Die Beklagte sei bei der Auswahl auch nicht an die Grundsätze billigen Ermessens gebunden gewesen. Da im vorliegenden Fall der Anwendungsbereich des § 9 TzBfG nicht eröffnet sei, sei der Arbeitgeber in der Auswahl frei, welchen Teilzeitbeschäftigten er eine Verlängerung der Arbeitszeit anbiete.

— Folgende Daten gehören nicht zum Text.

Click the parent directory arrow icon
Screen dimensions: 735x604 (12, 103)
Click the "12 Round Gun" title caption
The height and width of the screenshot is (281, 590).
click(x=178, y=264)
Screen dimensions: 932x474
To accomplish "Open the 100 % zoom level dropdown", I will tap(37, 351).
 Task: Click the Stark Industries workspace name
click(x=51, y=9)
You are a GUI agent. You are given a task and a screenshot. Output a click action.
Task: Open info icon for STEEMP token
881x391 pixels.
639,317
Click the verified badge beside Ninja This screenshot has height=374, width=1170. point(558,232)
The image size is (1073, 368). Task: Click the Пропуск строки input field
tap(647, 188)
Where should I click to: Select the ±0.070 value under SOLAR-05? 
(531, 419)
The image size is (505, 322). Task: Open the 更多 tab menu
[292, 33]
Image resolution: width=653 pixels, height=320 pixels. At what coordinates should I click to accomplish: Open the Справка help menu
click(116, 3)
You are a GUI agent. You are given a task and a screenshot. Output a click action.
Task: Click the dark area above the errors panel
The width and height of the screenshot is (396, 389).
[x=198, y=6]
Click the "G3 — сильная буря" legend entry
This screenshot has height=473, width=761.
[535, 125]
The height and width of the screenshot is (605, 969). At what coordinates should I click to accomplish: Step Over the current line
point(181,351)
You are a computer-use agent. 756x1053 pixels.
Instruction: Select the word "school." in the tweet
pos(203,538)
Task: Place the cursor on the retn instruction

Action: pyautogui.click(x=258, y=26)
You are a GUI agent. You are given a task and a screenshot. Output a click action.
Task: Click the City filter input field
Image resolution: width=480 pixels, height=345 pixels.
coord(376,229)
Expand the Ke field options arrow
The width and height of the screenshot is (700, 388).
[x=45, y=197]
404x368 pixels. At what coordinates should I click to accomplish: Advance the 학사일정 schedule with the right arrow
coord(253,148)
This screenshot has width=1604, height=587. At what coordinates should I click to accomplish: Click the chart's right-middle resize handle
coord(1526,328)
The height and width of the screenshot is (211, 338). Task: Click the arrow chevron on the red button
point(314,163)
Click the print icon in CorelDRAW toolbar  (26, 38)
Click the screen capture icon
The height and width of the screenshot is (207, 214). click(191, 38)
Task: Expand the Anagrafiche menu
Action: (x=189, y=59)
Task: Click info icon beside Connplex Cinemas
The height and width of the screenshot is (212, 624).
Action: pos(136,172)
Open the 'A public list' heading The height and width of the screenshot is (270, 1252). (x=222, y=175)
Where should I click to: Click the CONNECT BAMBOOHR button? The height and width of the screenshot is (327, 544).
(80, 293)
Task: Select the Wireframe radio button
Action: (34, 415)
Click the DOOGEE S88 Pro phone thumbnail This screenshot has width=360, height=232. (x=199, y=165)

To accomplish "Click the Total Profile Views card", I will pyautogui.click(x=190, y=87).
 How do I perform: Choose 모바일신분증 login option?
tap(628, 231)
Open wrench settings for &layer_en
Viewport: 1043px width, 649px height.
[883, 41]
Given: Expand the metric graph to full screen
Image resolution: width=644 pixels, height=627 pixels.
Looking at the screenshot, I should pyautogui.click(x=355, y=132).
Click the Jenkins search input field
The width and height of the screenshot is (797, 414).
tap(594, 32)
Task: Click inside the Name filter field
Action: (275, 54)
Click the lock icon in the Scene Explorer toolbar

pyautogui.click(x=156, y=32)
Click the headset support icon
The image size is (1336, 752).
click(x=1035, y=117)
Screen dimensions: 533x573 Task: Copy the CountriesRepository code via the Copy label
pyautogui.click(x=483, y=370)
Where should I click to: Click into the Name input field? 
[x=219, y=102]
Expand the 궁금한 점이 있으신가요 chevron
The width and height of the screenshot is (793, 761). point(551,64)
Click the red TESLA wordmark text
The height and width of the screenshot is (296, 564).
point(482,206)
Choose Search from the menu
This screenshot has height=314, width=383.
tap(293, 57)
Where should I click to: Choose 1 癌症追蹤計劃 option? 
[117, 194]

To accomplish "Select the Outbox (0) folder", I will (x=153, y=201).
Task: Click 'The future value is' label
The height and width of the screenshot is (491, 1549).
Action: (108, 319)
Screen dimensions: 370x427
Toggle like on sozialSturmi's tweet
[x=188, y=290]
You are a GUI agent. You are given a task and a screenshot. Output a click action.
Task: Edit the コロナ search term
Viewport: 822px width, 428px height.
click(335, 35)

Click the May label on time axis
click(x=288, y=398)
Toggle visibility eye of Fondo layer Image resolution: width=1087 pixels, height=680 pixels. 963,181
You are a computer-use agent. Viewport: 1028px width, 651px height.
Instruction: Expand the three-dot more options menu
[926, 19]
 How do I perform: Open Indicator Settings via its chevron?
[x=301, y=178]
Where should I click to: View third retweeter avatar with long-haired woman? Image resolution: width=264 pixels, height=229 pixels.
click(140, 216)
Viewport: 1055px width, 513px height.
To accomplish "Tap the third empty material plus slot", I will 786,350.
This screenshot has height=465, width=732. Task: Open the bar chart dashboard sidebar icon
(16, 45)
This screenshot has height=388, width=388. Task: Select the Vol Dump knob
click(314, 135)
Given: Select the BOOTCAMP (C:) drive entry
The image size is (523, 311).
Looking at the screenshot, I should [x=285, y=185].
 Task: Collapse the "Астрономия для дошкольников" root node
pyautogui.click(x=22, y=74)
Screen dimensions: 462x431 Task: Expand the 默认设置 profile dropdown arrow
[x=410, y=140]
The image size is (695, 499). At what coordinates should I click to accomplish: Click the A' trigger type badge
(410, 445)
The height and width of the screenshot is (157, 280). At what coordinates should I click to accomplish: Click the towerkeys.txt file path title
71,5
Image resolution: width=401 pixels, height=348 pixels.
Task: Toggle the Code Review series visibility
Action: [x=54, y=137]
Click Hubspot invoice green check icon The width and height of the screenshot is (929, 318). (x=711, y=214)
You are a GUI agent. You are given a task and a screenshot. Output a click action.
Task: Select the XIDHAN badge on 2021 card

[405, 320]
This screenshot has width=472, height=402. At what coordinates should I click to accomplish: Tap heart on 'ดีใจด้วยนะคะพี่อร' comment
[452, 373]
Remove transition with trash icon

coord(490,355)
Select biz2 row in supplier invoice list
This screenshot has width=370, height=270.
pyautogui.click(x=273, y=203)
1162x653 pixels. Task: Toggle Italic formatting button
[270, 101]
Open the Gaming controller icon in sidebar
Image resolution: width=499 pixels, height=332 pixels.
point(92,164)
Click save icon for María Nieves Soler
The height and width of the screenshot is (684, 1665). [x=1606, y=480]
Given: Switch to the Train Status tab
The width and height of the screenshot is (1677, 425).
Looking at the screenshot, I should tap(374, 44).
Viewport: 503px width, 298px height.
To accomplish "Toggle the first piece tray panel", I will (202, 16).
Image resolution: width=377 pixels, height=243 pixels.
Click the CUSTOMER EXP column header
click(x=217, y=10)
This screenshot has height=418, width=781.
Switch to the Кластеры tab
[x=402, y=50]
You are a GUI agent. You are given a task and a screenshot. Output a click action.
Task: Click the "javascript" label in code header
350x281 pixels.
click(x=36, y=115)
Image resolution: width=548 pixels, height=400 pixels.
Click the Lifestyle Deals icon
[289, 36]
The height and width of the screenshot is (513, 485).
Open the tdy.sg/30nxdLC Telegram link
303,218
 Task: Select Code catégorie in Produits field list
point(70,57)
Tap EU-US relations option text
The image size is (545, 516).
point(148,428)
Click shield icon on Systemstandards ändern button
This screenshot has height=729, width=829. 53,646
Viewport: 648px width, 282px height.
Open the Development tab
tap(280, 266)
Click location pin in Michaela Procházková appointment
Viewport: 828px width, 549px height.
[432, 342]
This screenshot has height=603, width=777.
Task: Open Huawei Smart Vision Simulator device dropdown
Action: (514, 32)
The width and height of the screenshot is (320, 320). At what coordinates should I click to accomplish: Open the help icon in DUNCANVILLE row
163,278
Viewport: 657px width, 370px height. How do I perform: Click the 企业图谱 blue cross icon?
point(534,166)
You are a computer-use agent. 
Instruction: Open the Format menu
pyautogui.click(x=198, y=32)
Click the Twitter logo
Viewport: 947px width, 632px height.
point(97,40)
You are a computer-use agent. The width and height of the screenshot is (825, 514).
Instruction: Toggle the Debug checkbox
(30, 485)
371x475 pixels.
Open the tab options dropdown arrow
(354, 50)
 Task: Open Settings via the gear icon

Ein Anspruch der Klägerin auf Zuweisung des ausgeschriebenen Deputats habe sich schließlich auch nicht aus den Bestimmungen des LGG NRW ergeben, da sich die in § 7 LGG NRW angeordnete bevorzugte Berücksichtigung von Frauen bei gleicher Eignung, Befähigung und fachlicher Leistung, nicht auf die Erhöhung der Arbeitszeit beziehe.

Hinweise für die Praxis

Arbeitgeber haben regelmäßig bei Auswahlentscheidungen zahlreiche Vorgaben zu beachten. Die Entscheidung des BAG zeigt auf, dass diese, bereits angefangen bei der Ausschreibung, sorgfältig zu planen und durchzuführen sind, um spätere Überraschungen zu vermeiden. Zu begrüßen ist, dass das BAG mit der vorliegenden Entscheidung die Organisationsfreiheit des Arbeitgebers stärkt in Fällen, in denen es nur um die Erhöhung von Arbeitszeitvolumen geht.